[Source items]
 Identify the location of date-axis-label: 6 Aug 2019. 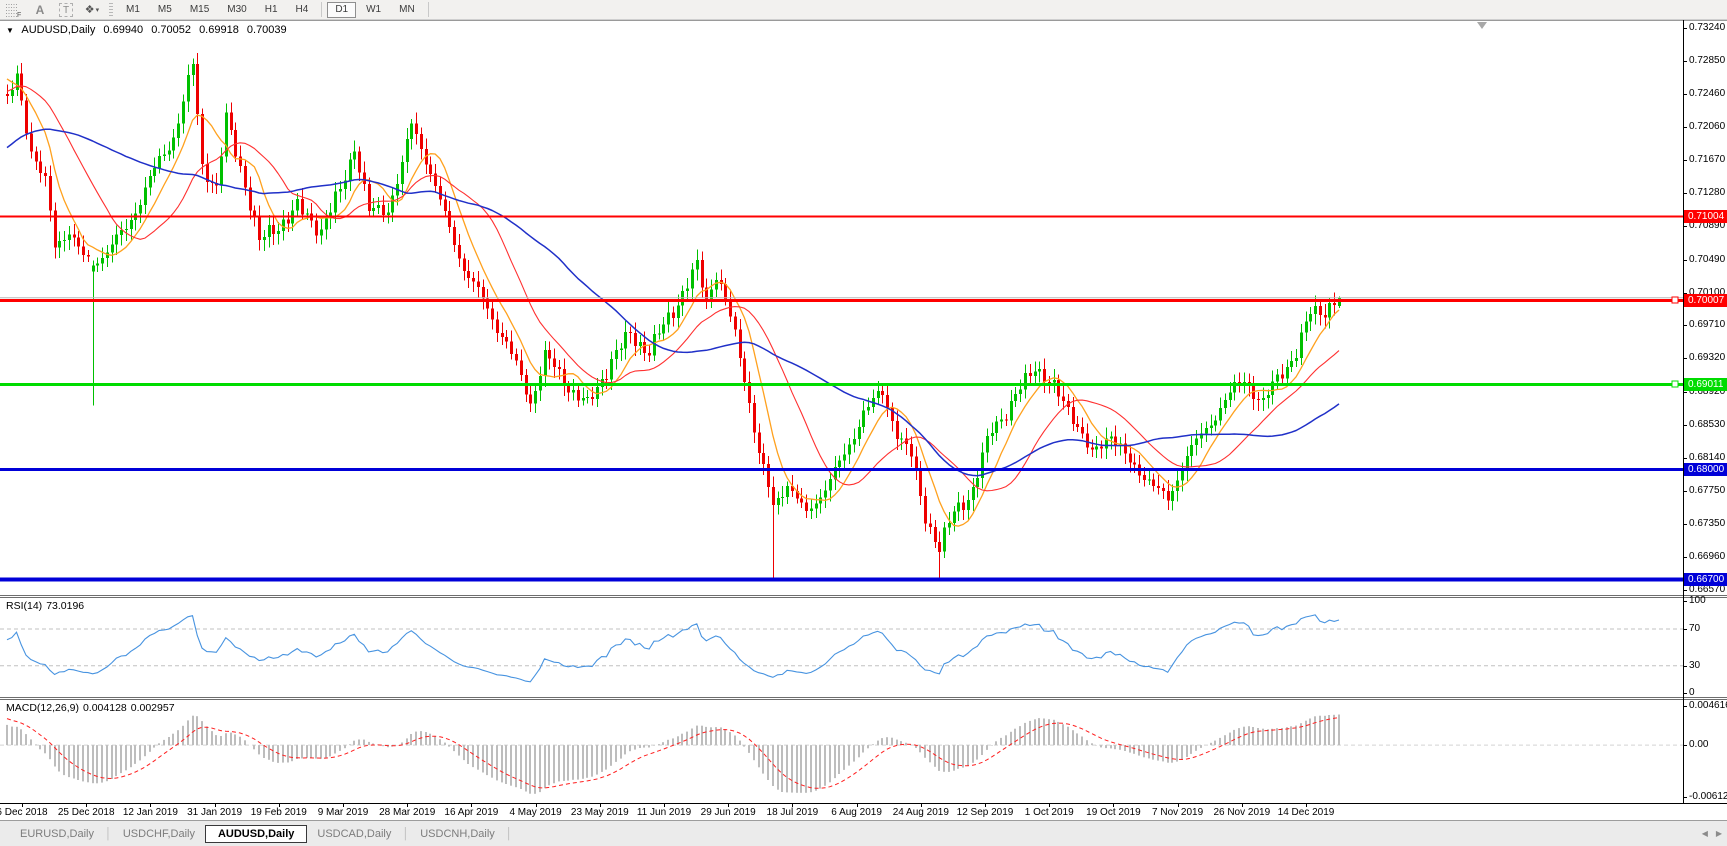
(856, 812).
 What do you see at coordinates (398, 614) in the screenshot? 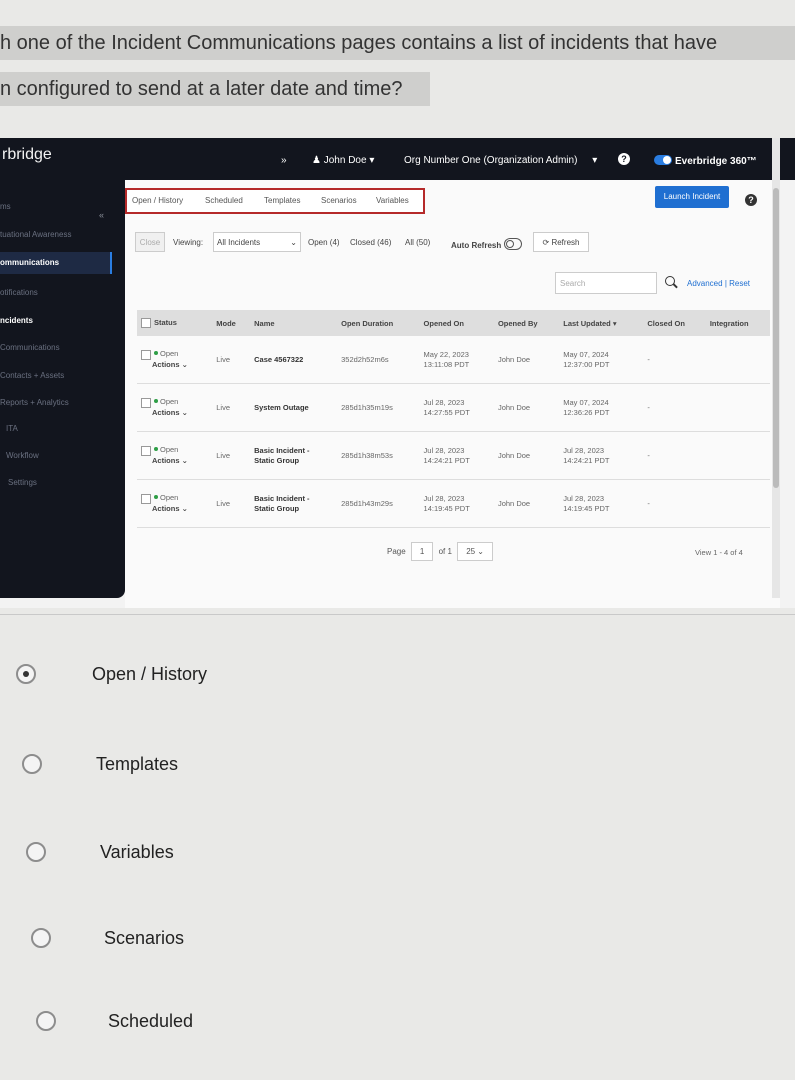
I see `divider` at bounding box center [398, 614].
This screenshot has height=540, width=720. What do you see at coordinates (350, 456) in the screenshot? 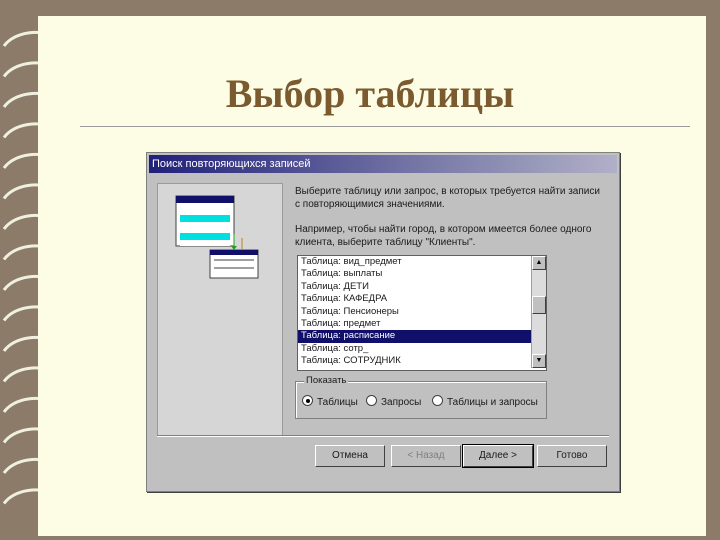
I see `cancel-button: Отмена` at bounding box center [350, 456].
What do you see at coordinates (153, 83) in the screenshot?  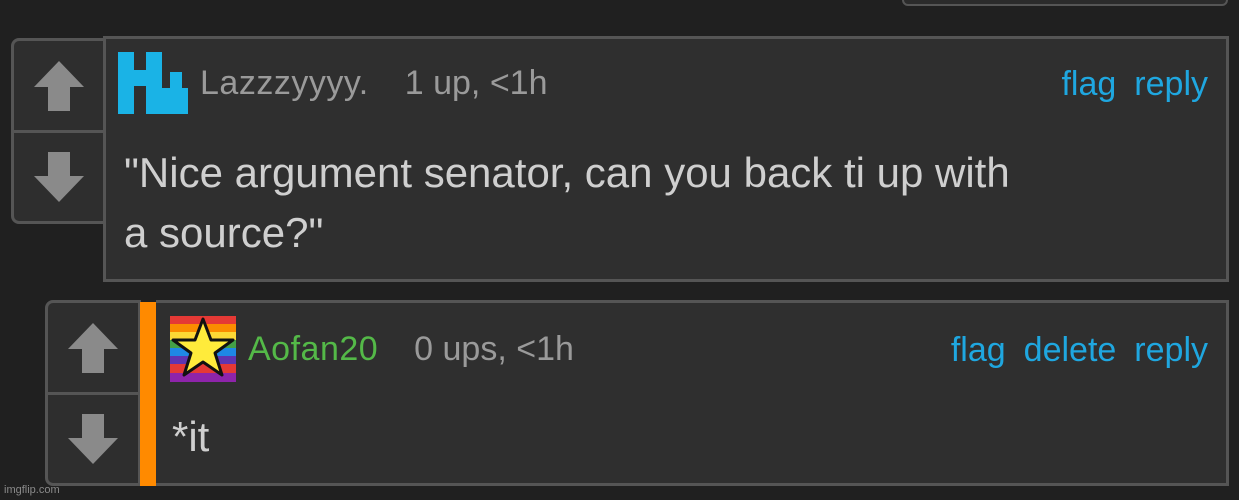 I see `blue-pixel-avatar-icon` at bounding box center [153, 83].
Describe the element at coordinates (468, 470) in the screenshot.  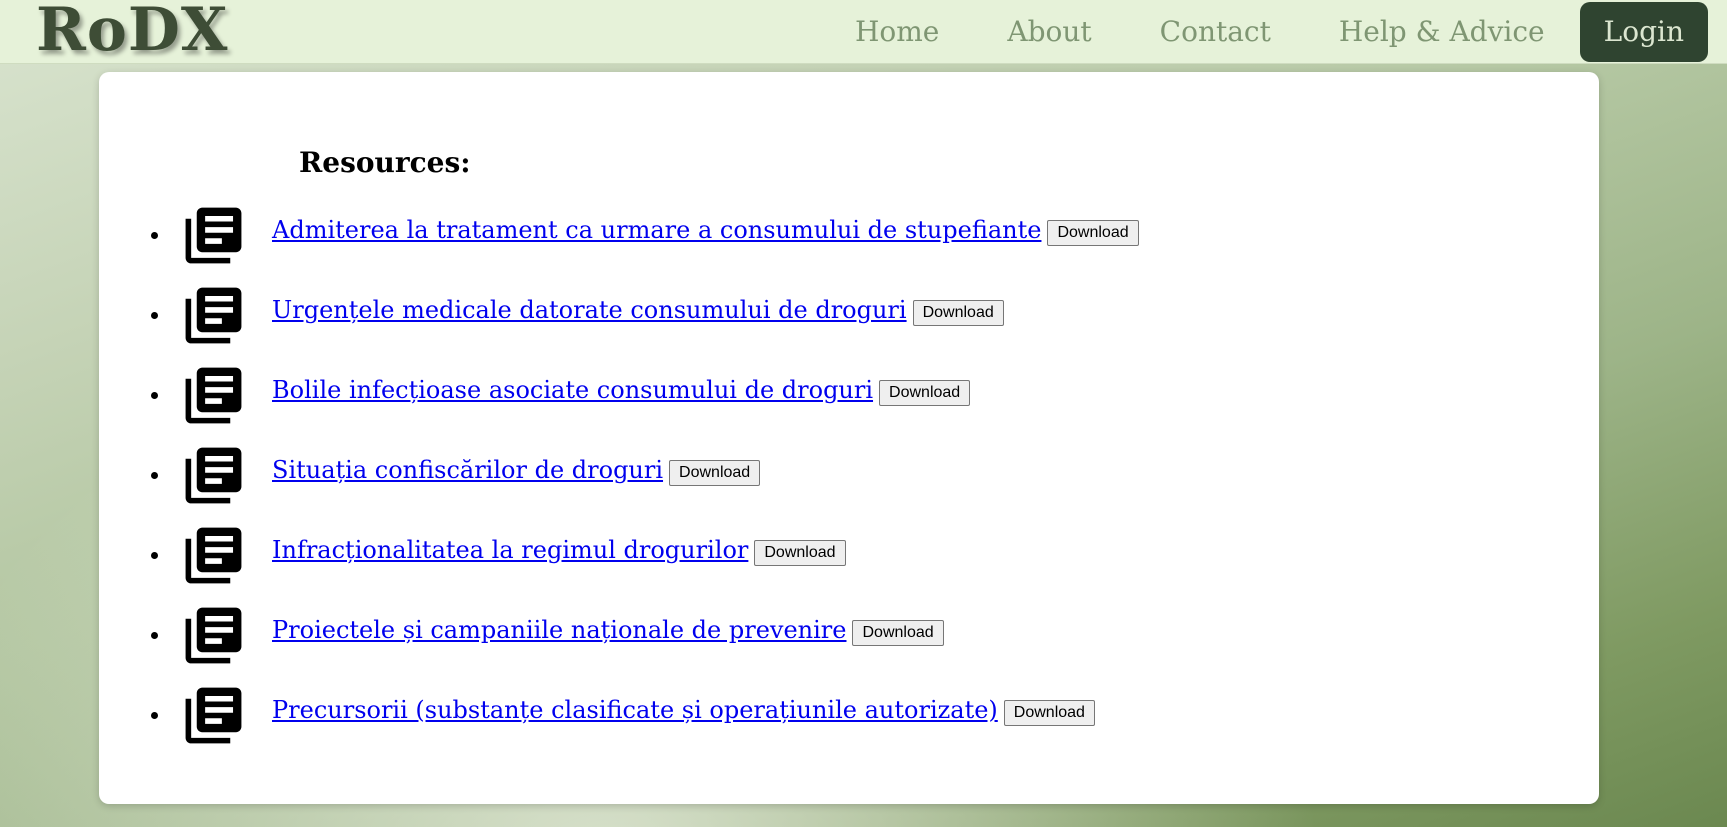
I see `resource-link: Situația confiscărilor de droguri` at that location.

- [TASK GOAL]:
Pull out the lines of the items starting at the line that contains "Describe the element" and ending at the final line of the items, reproducing each one word for word. Leave the pictures out.

- [WRITTEN RESPONSE]:
Describe the element at coordinates (468, 470) in the screenshot.  
I see `resource-link: Situația confiscărilor de droguri` at that location.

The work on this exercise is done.